[WORK INSTRUCTION] Could the lines from the start of the data through the line with "This screenshot has width=841, height=517." be set down exactly, with no pictures among them?

=== Section Start ===

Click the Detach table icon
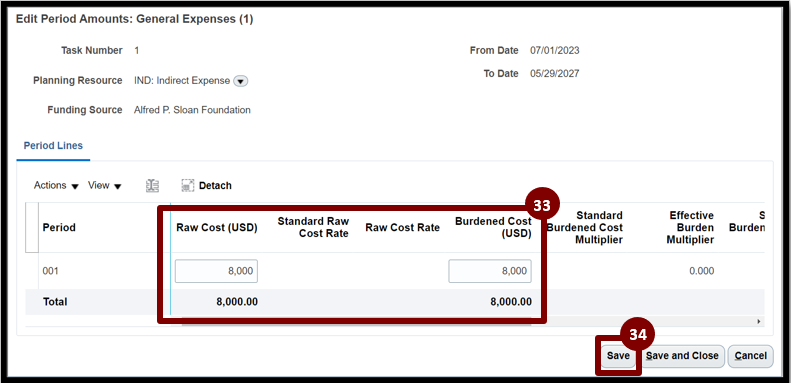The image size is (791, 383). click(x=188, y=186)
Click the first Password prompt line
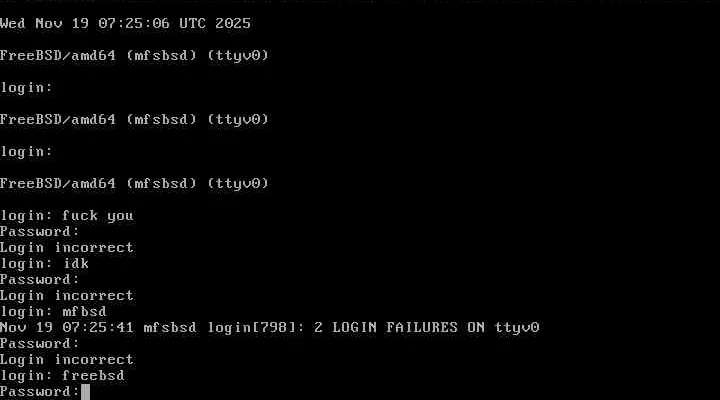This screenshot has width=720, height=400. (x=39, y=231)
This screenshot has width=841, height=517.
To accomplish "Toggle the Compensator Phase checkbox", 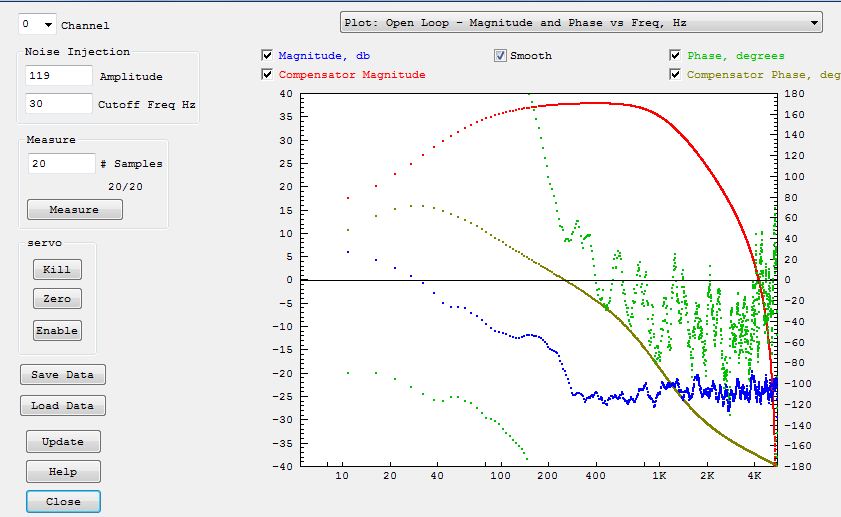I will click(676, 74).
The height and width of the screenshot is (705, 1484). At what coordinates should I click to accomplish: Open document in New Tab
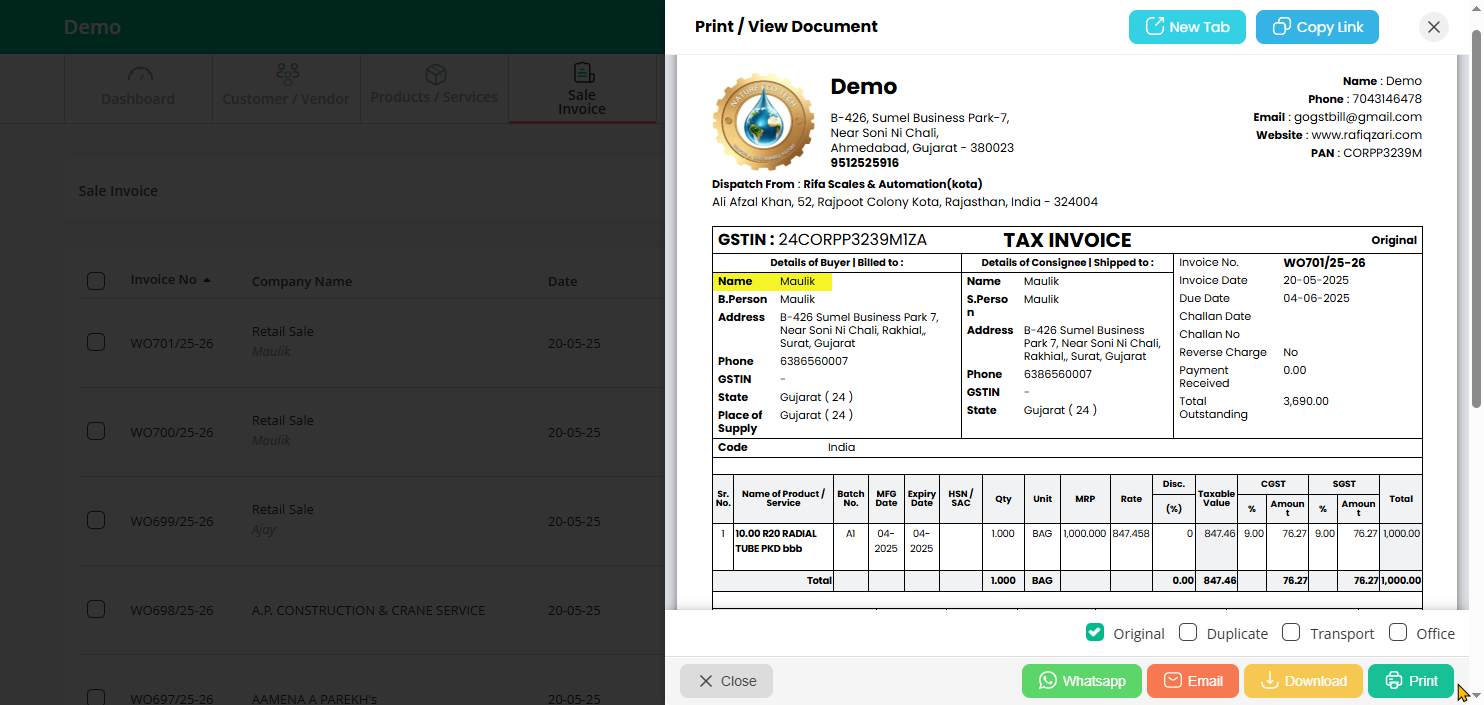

=== Section End ===

[TASK OUTPUT]
Click the Detach table icon
The image size is (791, 383). click(x=188, y=186)
Click the first Password prompt line
This screenshot has width=720, height=400. (x=39, y=231)
This screenshot has width=841, height=517.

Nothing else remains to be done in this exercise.